→ Task requirements
Pull every line of text from the listing below, reproducing each one word for word and leaving out the pictures.

Target position listing:
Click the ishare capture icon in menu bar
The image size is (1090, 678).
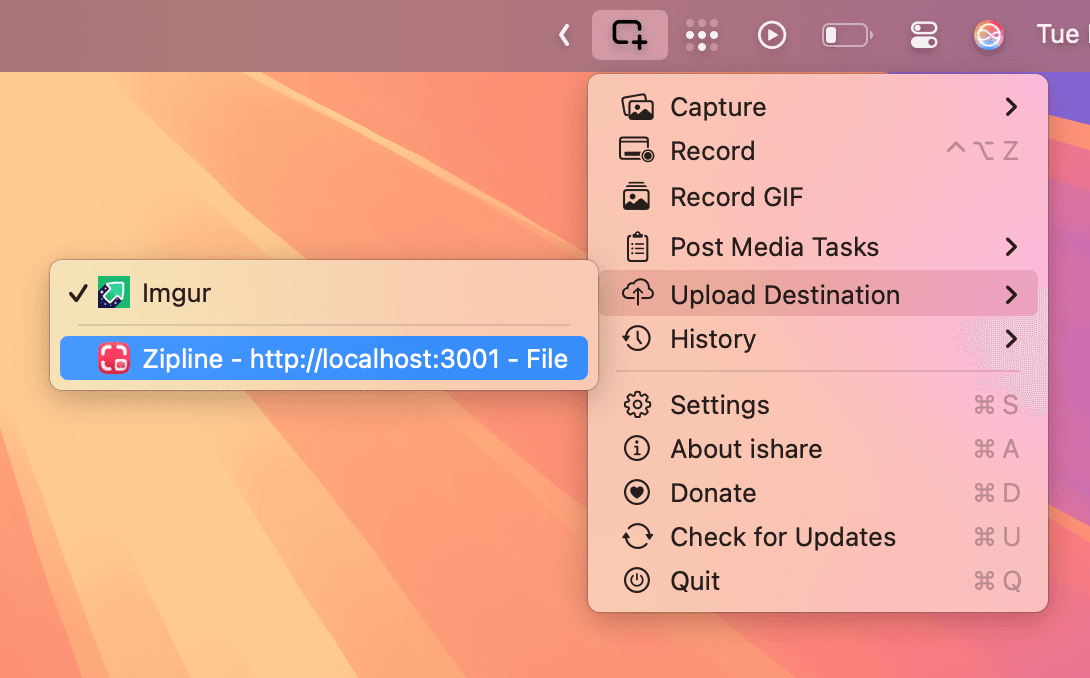(x=629, y=35)
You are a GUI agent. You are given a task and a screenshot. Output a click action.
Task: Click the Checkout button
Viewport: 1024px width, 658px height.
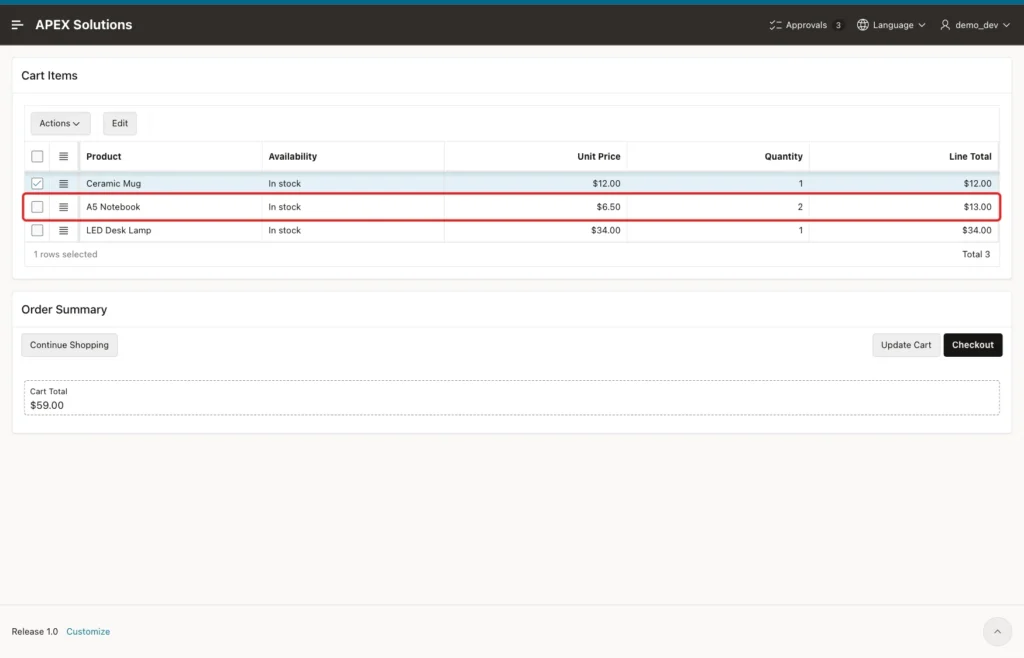[x=972, y=345]
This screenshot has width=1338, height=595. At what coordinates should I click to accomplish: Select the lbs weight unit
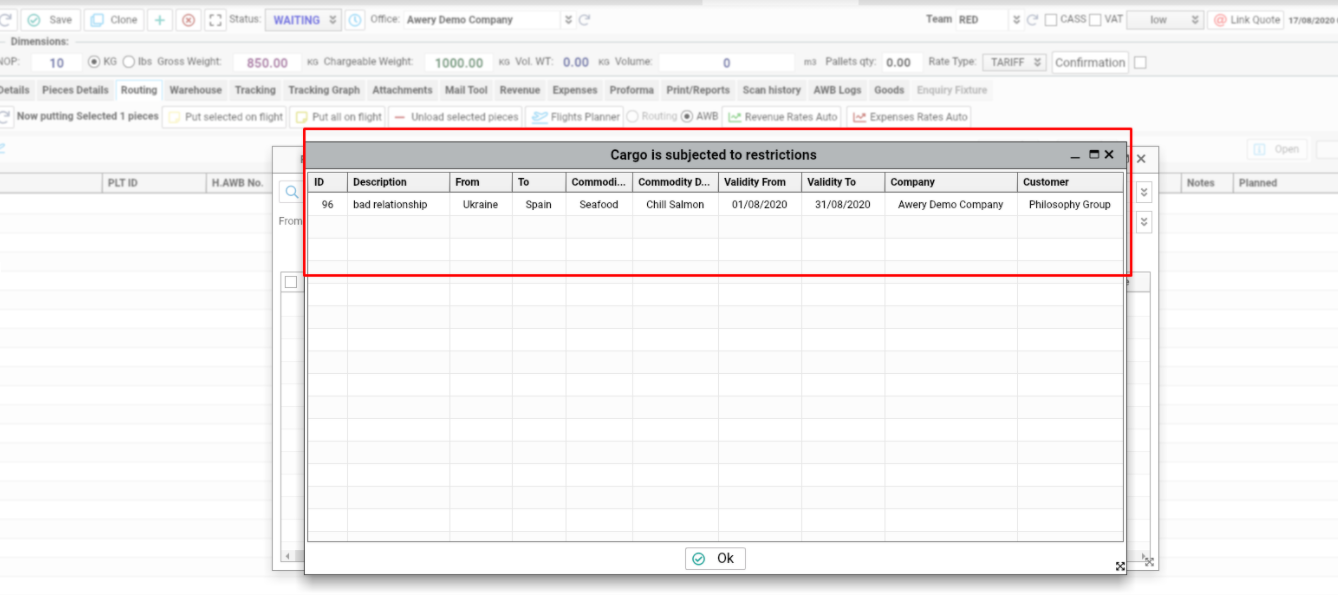point(129,62)
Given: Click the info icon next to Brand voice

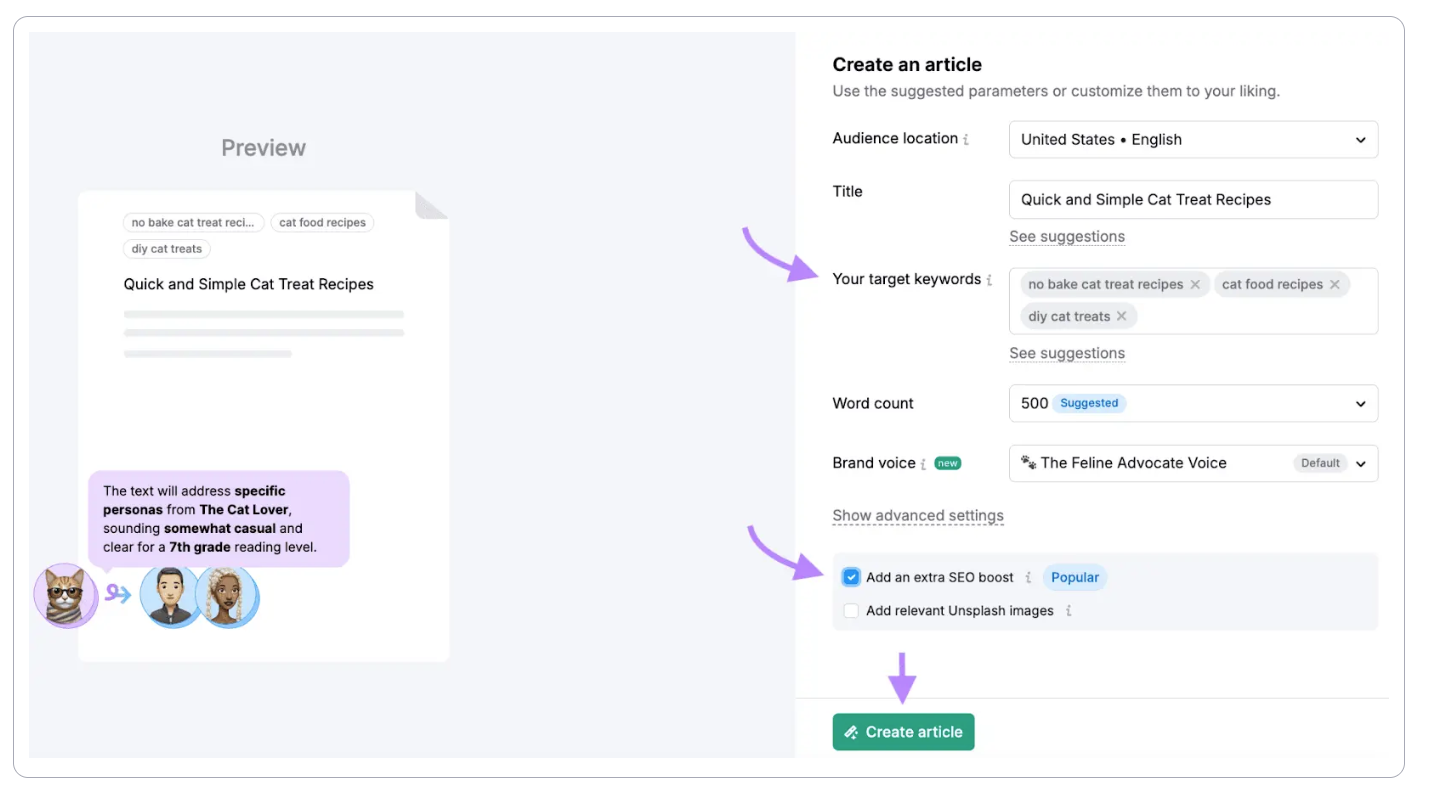Looking at the screenshot, I should [923, 463].
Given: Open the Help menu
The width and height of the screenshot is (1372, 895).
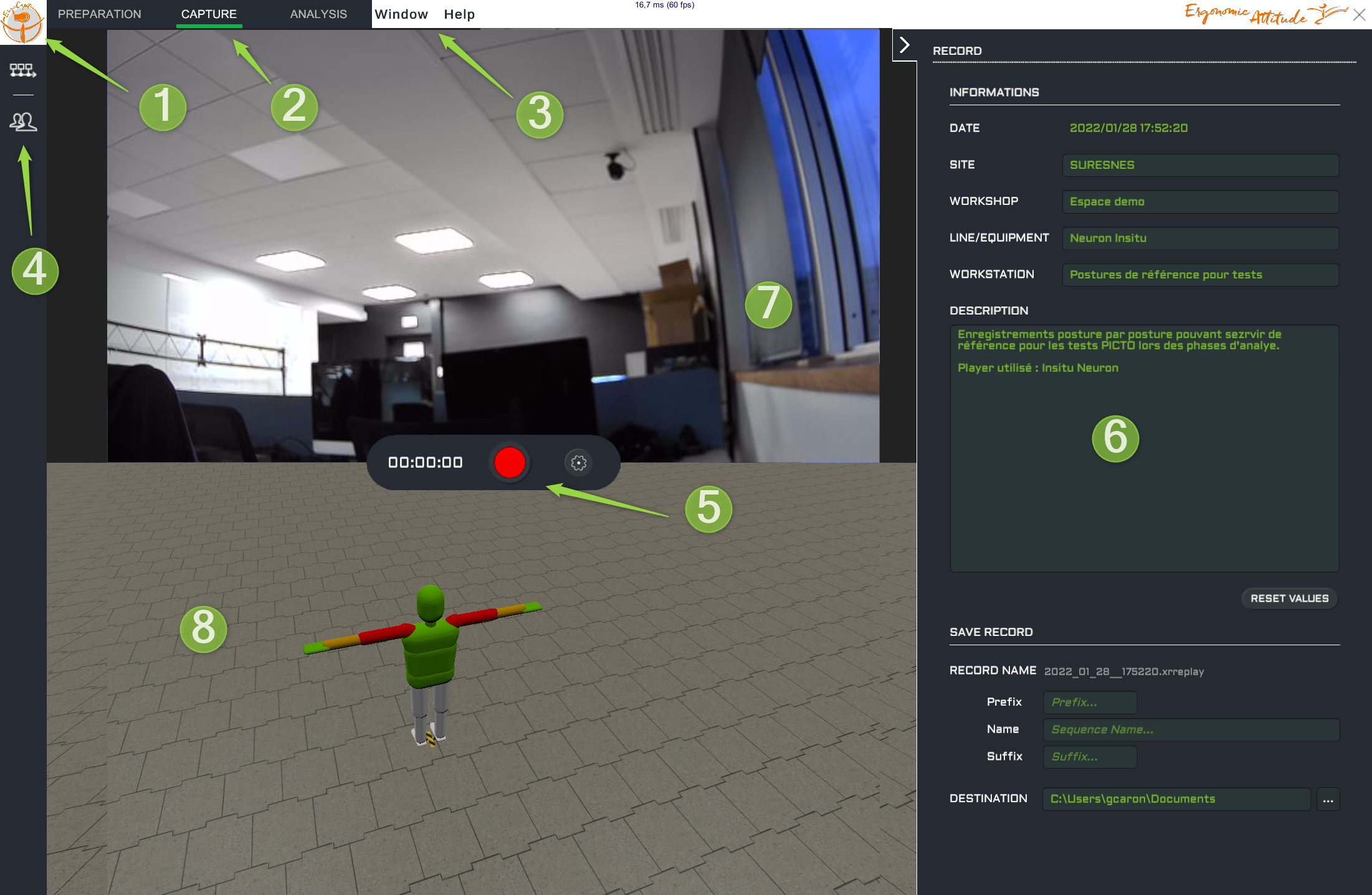Looking at the screenshot, I should [459, 14].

→ Task solution
Click the ishare capture icon in menu bar
The image size is (1090, 678).
(x=629, y=35)
You are a GUI agent. You are given a task and a screenshot. Output a click action.
Task: Click the Checkout button
Viewport: 1024px width, 658px height.
[x=972, y=345]
This screenshot has width=1338, height=595. At what coordinates should I click to accomplish: Select the lbs weight unit
point(129,62)
Given: Click the info icon next to Brand voice

Looking at the screenshot, I should [923, 463].
Given: Open the Help menu
The width and height of the screenshot is (1372, 895).
Looking at the screenshot, I should [459, 14].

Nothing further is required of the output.